┌────────

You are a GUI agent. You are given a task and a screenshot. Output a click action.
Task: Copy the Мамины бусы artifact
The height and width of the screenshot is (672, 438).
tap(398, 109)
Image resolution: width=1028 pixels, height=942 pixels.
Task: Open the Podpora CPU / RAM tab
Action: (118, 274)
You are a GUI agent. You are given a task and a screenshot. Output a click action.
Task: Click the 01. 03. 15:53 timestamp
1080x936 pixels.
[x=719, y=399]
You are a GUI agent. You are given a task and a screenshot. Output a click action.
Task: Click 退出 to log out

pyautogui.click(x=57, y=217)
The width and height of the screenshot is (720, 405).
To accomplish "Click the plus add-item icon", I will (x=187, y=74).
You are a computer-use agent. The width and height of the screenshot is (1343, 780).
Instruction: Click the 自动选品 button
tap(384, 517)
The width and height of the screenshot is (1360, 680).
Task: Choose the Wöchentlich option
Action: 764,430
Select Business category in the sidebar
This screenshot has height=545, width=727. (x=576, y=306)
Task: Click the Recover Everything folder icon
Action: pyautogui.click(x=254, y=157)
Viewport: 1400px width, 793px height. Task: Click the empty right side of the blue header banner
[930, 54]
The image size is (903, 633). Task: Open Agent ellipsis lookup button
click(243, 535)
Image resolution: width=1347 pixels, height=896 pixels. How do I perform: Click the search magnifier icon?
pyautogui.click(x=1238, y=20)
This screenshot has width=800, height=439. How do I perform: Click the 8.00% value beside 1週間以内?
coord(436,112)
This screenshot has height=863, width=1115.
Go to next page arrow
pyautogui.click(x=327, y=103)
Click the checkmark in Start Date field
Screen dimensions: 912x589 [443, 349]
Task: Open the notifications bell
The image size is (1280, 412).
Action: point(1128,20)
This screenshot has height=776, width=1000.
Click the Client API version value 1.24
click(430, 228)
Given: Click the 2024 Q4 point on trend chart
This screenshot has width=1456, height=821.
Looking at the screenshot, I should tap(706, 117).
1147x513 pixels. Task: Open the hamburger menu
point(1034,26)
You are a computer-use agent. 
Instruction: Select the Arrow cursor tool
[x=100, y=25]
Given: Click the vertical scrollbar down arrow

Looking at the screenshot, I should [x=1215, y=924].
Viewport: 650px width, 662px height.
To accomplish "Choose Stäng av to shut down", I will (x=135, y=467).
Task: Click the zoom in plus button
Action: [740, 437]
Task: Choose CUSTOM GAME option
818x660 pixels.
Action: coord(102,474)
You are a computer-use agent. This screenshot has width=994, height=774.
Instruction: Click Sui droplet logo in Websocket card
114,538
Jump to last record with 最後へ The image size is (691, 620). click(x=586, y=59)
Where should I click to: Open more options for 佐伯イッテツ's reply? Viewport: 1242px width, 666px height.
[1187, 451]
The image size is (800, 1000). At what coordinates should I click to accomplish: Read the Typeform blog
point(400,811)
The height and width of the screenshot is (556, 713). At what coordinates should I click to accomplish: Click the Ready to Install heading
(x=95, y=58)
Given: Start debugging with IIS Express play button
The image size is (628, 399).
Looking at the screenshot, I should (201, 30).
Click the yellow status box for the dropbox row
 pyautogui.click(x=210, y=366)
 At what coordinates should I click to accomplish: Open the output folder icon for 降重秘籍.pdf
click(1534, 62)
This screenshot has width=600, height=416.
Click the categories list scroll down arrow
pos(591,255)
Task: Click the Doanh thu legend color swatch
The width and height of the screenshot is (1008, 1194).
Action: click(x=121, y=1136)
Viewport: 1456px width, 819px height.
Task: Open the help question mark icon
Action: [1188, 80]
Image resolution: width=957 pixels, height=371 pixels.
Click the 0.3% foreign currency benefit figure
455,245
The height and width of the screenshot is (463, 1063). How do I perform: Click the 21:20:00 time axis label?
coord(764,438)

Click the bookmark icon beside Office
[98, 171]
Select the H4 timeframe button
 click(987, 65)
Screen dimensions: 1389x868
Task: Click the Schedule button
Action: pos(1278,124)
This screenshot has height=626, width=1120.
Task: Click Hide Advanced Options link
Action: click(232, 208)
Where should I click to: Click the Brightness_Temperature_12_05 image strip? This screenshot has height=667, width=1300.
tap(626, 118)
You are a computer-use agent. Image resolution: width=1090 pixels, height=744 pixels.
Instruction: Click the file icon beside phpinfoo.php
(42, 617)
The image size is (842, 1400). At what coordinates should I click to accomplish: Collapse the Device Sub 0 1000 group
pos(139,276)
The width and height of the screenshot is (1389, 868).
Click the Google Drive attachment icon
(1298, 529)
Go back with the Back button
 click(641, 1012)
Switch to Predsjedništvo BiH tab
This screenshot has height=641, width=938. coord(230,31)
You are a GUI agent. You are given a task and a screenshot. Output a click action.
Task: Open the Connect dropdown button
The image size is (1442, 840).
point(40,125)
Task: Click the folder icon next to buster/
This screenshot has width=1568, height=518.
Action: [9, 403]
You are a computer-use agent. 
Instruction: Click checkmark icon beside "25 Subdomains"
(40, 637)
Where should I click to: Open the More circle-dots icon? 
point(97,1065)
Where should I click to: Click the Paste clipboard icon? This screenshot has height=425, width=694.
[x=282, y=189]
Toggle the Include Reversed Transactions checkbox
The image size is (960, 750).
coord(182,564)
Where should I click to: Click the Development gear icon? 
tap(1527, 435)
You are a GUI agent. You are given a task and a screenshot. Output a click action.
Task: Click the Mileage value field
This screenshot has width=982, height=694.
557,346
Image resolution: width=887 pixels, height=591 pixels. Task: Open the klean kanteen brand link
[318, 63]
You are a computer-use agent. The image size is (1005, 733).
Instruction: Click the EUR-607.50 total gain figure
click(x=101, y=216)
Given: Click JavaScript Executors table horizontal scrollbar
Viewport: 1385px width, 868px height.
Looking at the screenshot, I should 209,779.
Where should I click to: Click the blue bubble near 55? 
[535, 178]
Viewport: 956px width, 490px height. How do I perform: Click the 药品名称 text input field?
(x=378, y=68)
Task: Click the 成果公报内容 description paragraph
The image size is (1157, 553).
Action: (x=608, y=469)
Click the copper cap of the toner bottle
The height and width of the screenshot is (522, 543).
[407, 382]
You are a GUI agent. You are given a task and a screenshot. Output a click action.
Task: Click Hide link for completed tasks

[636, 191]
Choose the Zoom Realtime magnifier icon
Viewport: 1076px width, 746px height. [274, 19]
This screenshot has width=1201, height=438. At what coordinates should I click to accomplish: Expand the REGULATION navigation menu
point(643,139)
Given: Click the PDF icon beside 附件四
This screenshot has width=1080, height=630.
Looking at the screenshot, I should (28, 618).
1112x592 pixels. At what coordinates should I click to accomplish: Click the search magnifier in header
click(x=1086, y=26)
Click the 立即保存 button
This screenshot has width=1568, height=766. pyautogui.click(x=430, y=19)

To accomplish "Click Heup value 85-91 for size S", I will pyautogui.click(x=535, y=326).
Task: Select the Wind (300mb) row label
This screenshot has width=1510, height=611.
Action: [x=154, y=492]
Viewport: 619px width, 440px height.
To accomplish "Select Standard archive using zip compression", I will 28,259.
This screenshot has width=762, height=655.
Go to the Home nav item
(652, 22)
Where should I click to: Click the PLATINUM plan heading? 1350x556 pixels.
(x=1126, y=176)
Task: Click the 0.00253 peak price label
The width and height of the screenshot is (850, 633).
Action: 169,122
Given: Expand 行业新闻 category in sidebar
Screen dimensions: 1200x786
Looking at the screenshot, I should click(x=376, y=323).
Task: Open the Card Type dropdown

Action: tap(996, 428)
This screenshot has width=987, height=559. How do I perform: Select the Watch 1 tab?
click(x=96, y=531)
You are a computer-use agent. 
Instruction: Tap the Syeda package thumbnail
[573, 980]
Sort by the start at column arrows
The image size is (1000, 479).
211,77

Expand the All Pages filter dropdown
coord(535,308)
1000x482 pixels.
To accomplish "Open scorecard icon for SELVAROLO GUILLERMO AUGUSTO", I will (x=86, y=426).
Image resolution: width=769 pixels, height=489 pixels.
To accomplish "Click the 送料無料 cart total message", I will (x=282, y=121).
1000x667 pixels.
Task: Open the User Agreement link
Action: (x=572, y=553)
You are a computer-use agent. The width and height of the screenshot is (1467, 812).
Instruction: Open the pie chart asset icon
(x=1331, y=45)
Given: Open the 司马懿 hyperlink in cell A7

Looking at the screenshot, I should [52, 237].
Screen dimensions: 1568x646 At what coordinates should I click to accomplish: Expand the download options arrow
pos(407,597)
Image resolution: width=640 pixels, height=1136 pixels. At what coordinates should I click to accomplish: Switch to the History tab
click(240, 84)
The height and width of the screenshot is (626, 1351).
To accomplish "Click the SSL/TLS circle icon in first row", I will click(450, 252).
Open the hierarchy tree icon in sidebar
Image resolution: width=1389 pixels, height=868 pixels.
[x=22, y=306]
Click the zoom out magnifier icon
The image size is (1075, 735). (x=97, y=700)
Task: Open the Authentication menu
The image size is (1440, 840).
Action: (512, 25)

└────────

_Requirement_
Give the stretch of rows from the line containing "Task: Click the 0.00253 peak price label" through the line containing "click(x=96, y=531)" as a two-column CSV with the columns task and click, one row per request, putting each text in its own quoted field and replacing line breaks with spaces.

_Complete answer_
task,click
"Task: Click the 0.00253 peak price label The width and height of the screenshot is (850, 633).","Action: 169,122"
"Given: Expand 行业新闻 category in sidebar Screen dimensions: 1200x786","Looking at the screenshot, I should click(x=376, y=323)."
"Task: Open the Card Type dropdown","Action: tap(996, 428)"
"This screenshot has width=987, height=559. How do I perform: Select the Watch 1 tab?","click(x=96, y=531)"